On the other side, after time t, we have extract $vt\times\frac{R}{K}$ area from the circle. The reduction of the area should equal to the extraction, which yields $\frac{dr}{dt}=\frac{-vR}{2K\pi r}$.
Three Dice Roll Median
The first problem is simple, just need to calculate the expectation of squared. For the second, since the two tosses are independent, so $E(XY)=E(X)E(Y)=3.5^2=12.25$.
For the third problem, first solve it using the intuition. Ignore the square first, the distribution of numbers are symmetric around $3.5$, so the median must equal to mean.

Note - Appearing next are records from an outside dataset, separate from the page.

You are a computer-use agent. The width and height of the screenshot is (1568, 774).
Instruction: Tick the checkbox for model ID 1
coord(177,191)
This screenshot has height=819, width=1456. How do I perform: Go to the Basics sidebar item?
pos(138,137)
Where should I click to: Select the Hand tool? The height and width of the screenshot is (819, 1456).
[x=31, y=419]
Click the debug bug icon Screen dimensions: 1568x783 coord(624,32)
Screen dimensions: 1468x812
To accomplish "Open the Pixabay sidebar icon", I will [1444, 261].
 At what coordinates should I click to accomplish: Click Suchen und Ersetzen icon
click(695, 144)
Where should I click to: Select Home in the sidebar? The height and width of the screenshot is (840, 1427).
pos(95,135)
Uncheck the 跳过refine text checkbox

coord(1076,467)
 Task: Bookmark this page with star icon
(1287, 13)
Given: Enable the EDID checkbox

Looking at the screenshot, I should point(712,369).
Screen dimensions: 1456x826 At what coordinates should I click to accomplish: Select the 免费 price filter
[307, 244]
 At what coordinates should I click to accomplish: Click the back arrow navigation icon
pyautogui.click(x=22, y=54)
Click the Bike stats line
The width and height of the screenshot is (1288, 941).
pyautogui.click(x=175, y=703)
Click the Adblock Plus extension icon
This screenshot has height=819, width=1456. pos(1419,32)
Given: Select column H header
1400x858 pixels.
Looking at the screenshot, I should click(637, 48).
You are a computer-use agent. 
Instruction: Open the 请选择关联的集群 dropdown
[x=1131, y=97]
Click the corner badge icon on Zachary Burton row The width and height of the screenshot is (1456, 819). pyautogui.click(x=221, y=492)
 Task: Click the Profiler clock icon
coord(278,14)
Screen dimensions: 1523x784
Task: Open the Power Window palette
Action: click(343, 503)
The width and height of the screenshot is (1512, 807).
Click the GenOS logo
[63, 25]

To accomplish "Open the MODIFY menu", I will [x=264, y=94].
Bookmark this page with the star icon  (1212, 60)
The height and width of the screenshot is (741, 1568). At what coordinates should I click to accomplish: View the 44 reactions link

Well, we are calculating the expectation of median squared, and it should be larger than the square of expected median. This is like $E(f(X))$ and $f(E(X))$. Here $f(x)=x^2$ which is a convex function, so according to Jensen’s inequality, we do have $f(\mathrm{E}[X]) \leq \mathrm{E}[f(X)]$. That is, the median squared expectation is larger than $12.25$.
How to compare the first and third value, name $E(X_1)$ and $E(X_3)$? Intuitively, the median is more centralized in its distribution. Well the $X_1$ has equal distribution on $1^2, 2^2,\cdots,6^2$, but the values grow quadratically fast. Some simulation says $E(X_1)$ is larger actually.
How you could compute mathematically the value of the three dice median? See the reference here.
Probability of Uniform Distances
Begin by using symmetry and conditional probability. $\mathbb{P}(|X-Y|<a)=2 \mathbb{P}(X-Y<a \mid X>Y)$.
The key is to that we need to discuss values of $X$, that is $\mathbb{P}(X-Y<a \mid X>Y)=\int_0^a \int_0^x \frac{1}{L^2} d y d x+\int_a^L \int_{x-a}^x \frac{1}{L^2} d y d x$. When $0<X<a$ and $X>a$, the boundary of $Y$ changes.
Finally, twice of the integration value will become $\mathbb{P}(|X-Y|<a)=2 \cdot\left(\frac{a}{L}-\frac{a^2}{2 L^2}\right)=\frac{2 a}{L}-\frac{a^2}{L^2}$.